No pictures belong in the copy. Set down exactly the lines from the one that contains "The height and" through the end of the data.

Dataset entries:
►

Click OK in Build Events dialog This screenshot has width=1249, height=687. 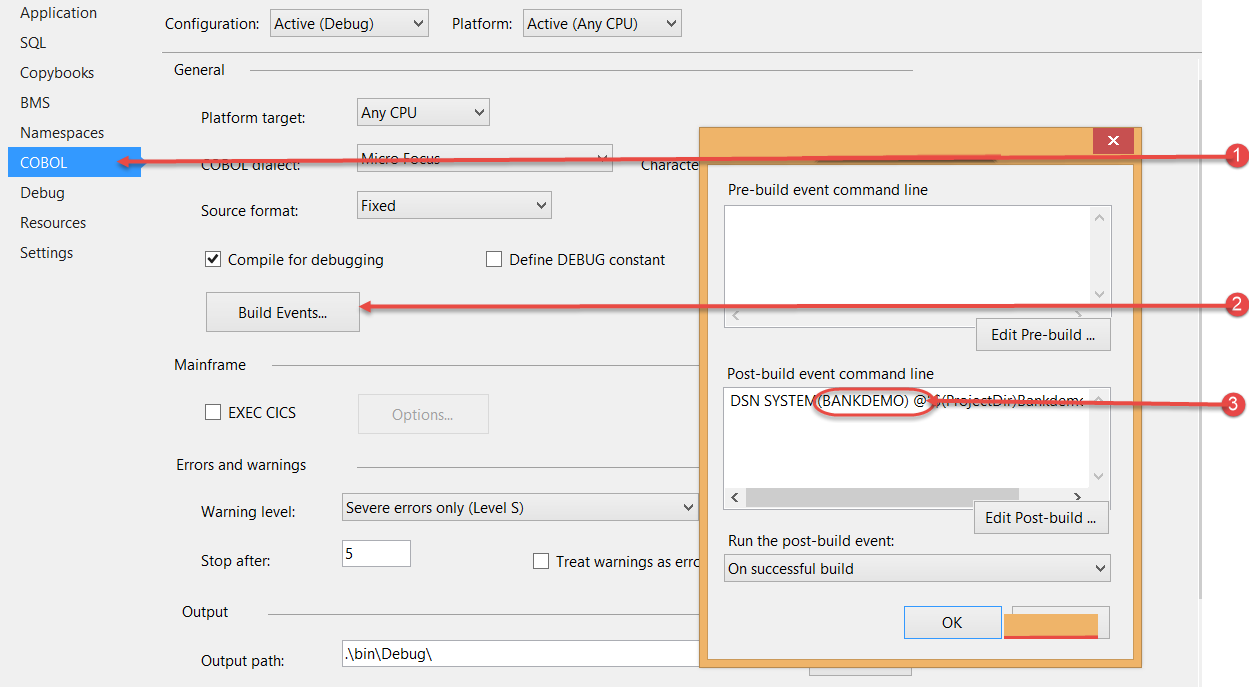click(x=952, y=622)
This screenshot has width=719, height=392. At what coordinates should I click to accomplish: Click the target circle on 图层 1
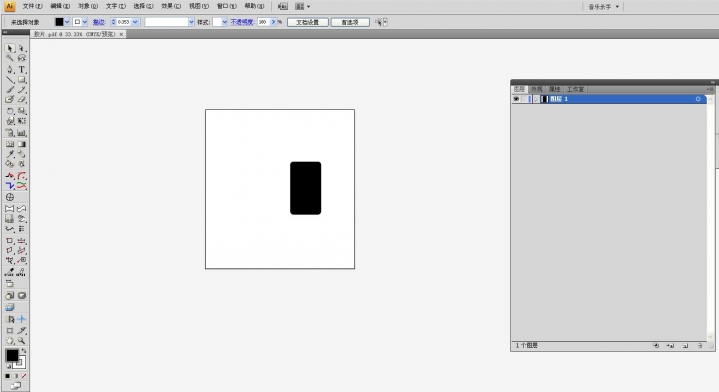tap(698, 99)
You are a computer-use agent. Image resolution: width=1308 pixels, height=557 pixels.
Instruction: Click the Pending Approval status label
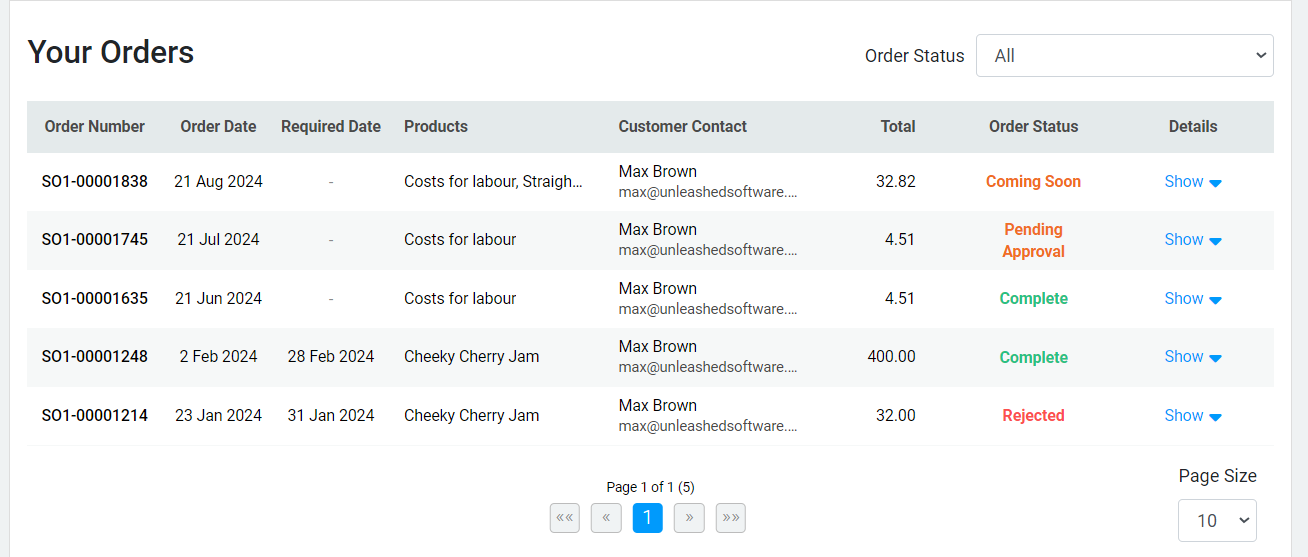1034,241
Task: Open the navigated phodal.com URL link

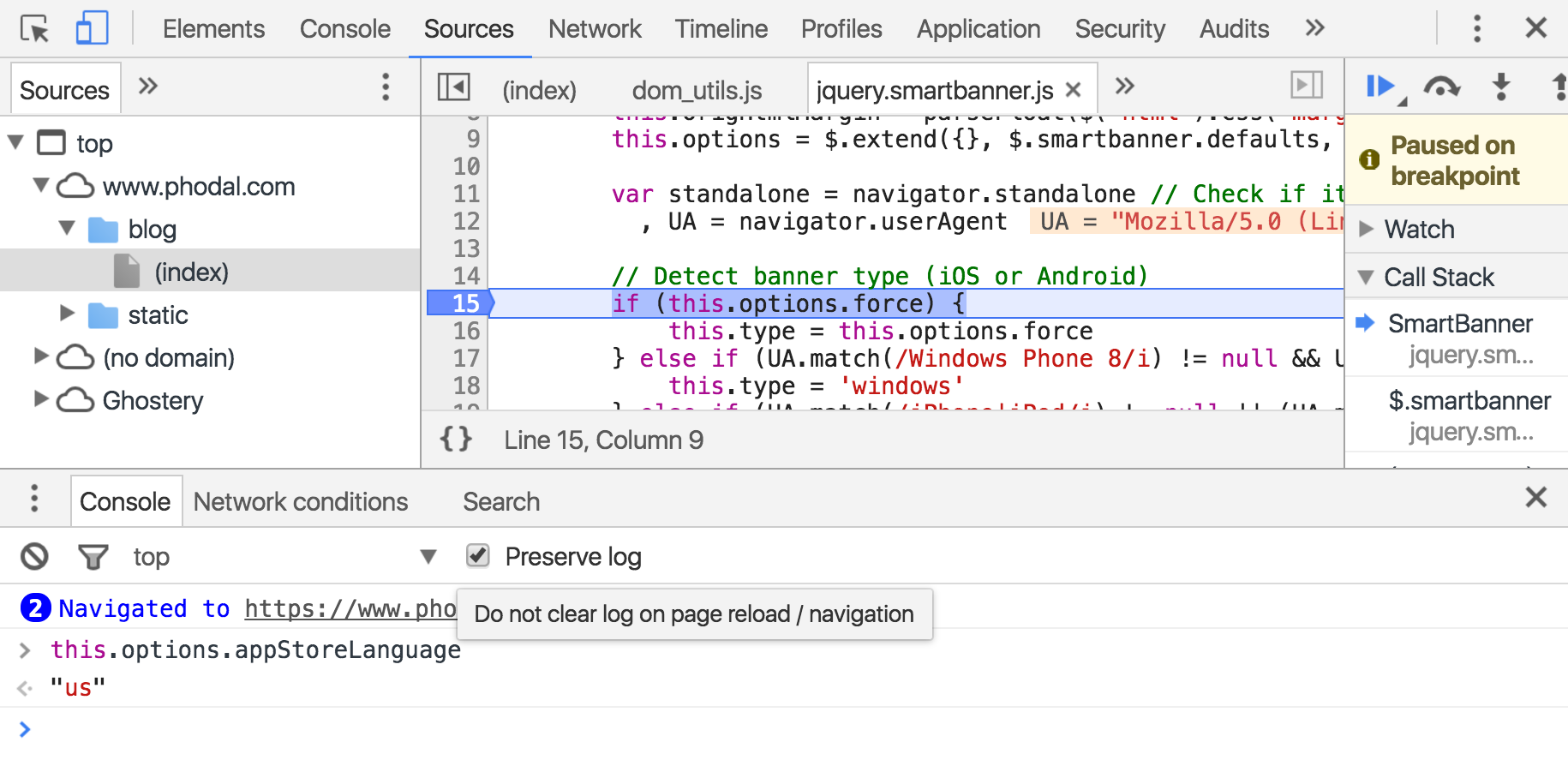Action: tap(350, 608)
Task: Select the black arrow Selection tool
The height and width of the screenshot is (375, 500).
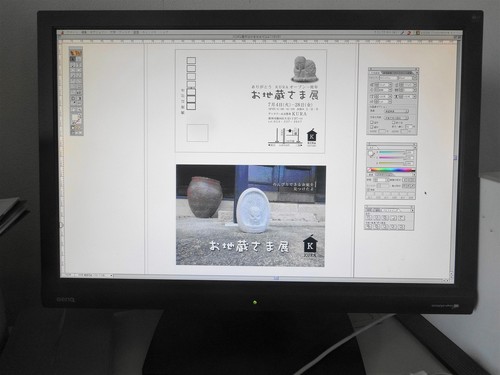Action: pyautogui.click(x=73, y=59)
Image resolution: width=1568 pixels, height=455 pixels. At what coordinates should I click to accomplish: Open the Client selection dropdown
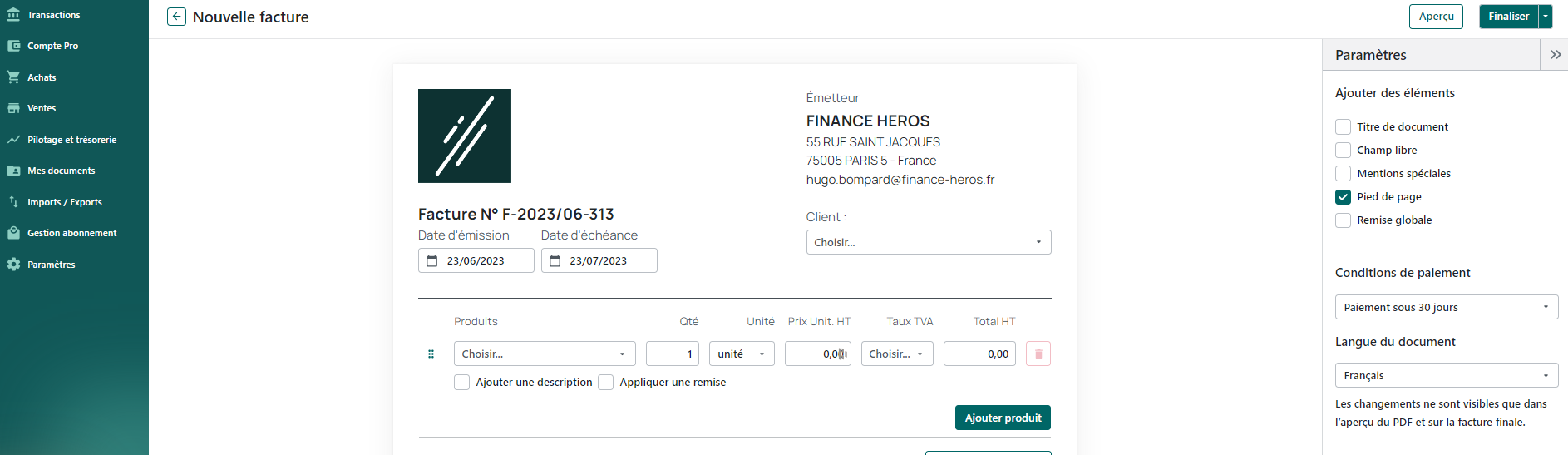coord(928,243)
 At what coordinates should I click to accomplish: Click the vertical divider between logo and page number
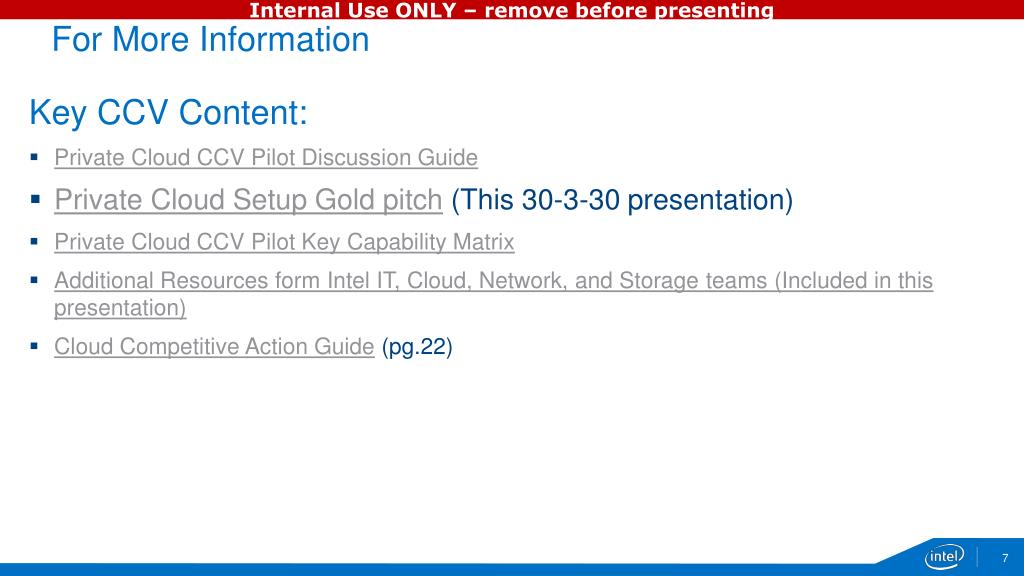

◄

OUTPUT:
The height and width of the screenshot is (375, 500).
Action: pyautogui.click(x=73, y=59)
Image resolution: width=1568 pixels, height=455 pixels. At what coordinates should I click to accomplish: Open the Client selection dropdown
coord(928,243)
 At what coordinates should I click to accomplish: Click the vertical divider between logo and page number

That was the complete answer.